The doctrine of the Trinity is the fundamental doctrine of orthodox Christianity. I admit, that phrase may sound controversial to some. Many people understandably wonder about the origins of the doctrine of the Trinity—after all, the word “Trinity” is not found in Scripture. Indeed, some churches argue that the Trinity is just a philosophical doctrine that developed long after the Bible was written; therefore, it is at worst an unbiblical teaching and at best a secondary issue Christians can reasonably disagree on.

To defend the bold claim in the first sentence of this article, it is important to understand two basic claims. First, the doctrine of the Trinity is a non-negotiable doctrine based on the biblical data. The early church understood this and continued to appeal to Scripture as their defense for the doctrine.

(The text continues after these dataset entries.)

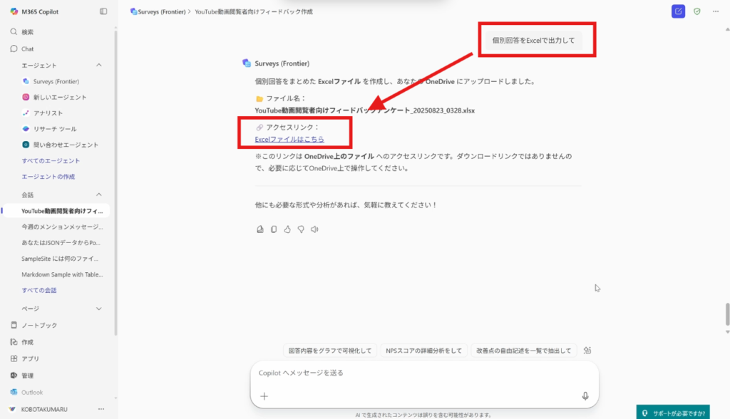Collapse the エージェント section
730x419 pixels.
click(99, 66)
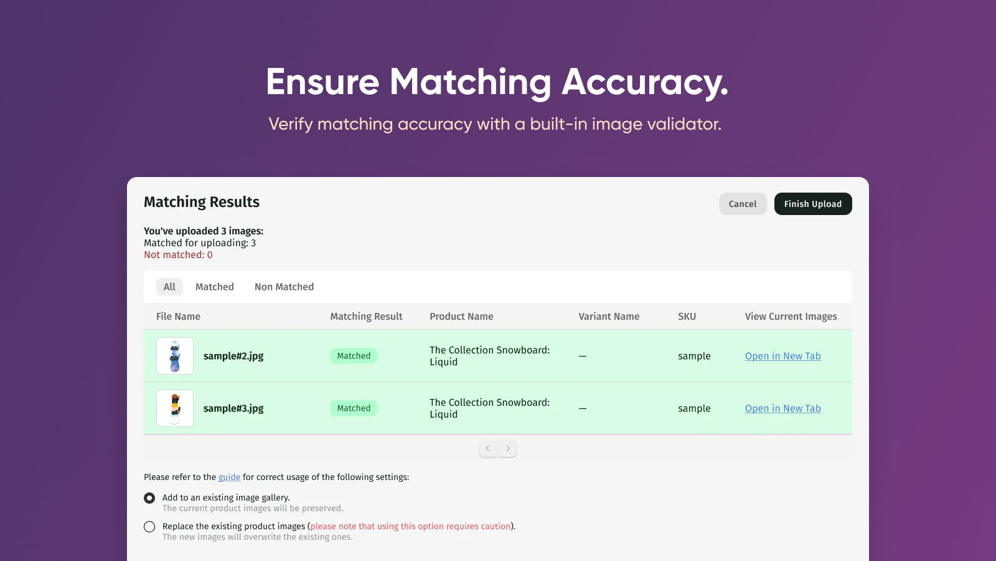Click the Matching Result column header

coord(366,316)
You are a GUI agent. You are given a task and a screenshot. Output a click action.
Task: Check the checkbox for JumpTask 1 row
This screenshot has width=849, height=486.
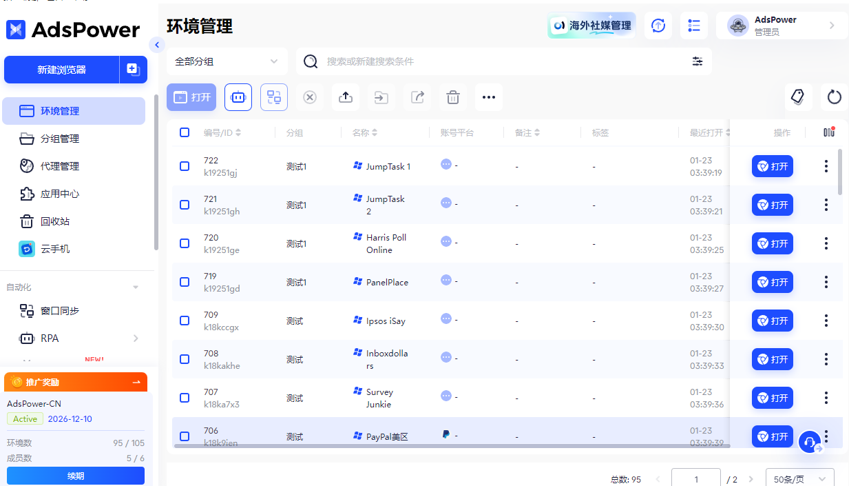coord(185,165)
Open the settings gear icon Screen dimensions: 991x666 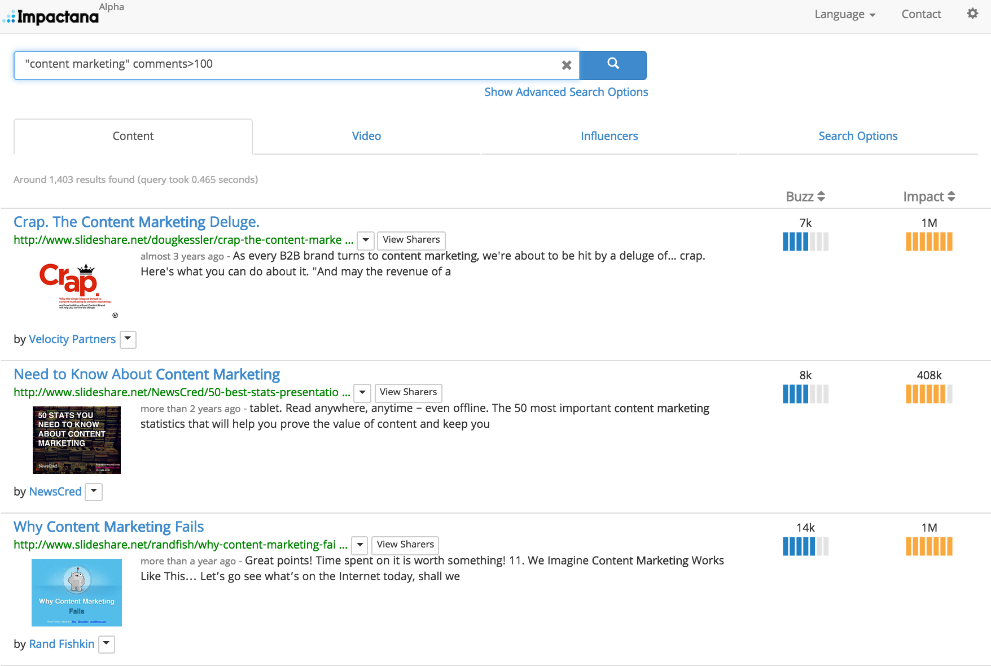pyautogui.click(x=972, y=14)
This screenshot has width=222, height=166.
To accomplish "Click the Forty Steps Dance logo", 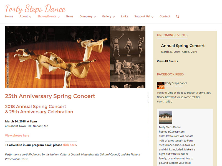I will 35,9.
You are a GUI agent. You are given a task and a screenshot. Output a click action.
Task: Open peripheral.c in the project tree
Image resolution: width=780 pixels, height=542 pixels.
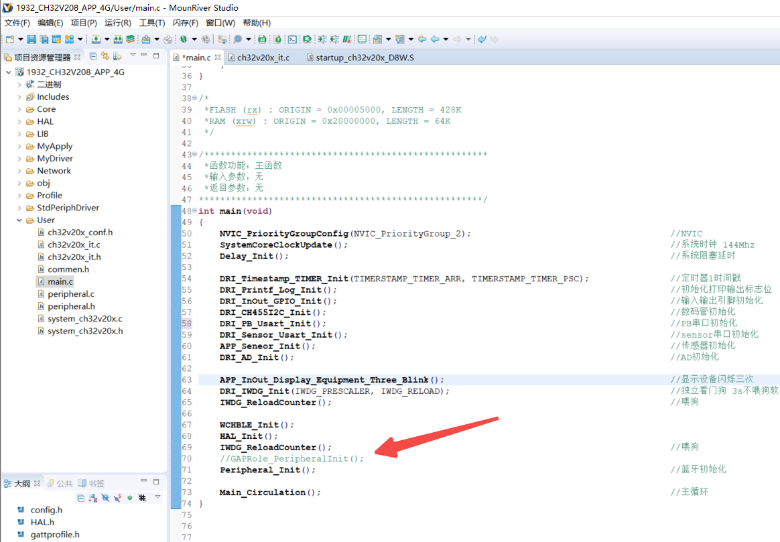click(70, 294)
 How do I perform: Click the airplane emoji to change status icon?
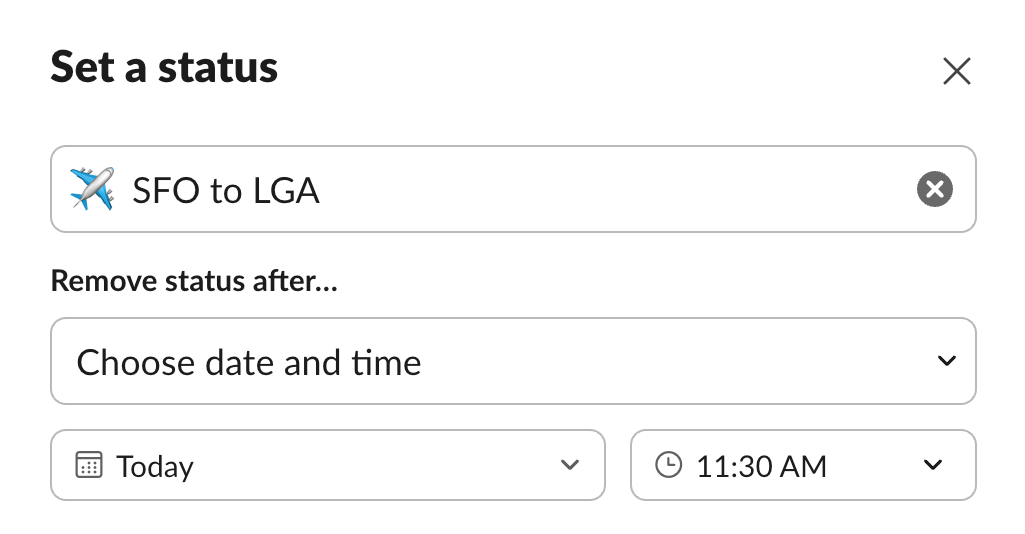(x=92, y=189)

Second and because of that, the Trinity is not a doctrine invented by the early church, but rather a doctrine that is necessarily derived from reading Scripture.

As we will see, the way to understand Trinitarian theology biblically and historically is to understand the stages of Trinitarian language between the biblical writings and the formation of the orthodox Christian creeds. Indeed, Trinitarianism did not fall from the sky, nor did Jesus write the Nicene Creed on tablets and hand it to the apostles after his resurrection. Instead, the terminology changed over time for various contextual and missional reasons, particularly in response to the issues listed below. The biblical writers did not use the same terms as the Nicene Creed to describe the nature and relations of the Father, Son, and Holy Spirit, but they all affirmed Trinity at some level. Perhaps an illustration will help drive home this point. The Trinity is not a doctrine invented by the early church, but rather a doctrine that is necessarily derived from reading Scripture. Click To Tweet

When describing the moon, my young daughter, an astrophysicist, and myself would describe the moon in different ways. My daughter may note that the moon is a round object on the other side of the clouds; I may describe the moon as a ball of rock that is beyond our atmosphere but orbits the earth via gravitational pull; an astrophysicist may explain that the moon is made up of mafic and anorthosite rocks, as well as speaking of the synchronous rotation of the Earth and moon. While the astrophysicist may use more terminologically-advanced language than my daughter or myself, she is ultimately describing the same object that all three of us can fundamentally observe and identify. One would not accuse my daughter of not knowing what the moon is, regardless of the terms she employs. In the same way, the biblical and pre-Nicene writers understood that God is triune, but with varying levels of conceptual clarity or terminological sophistication.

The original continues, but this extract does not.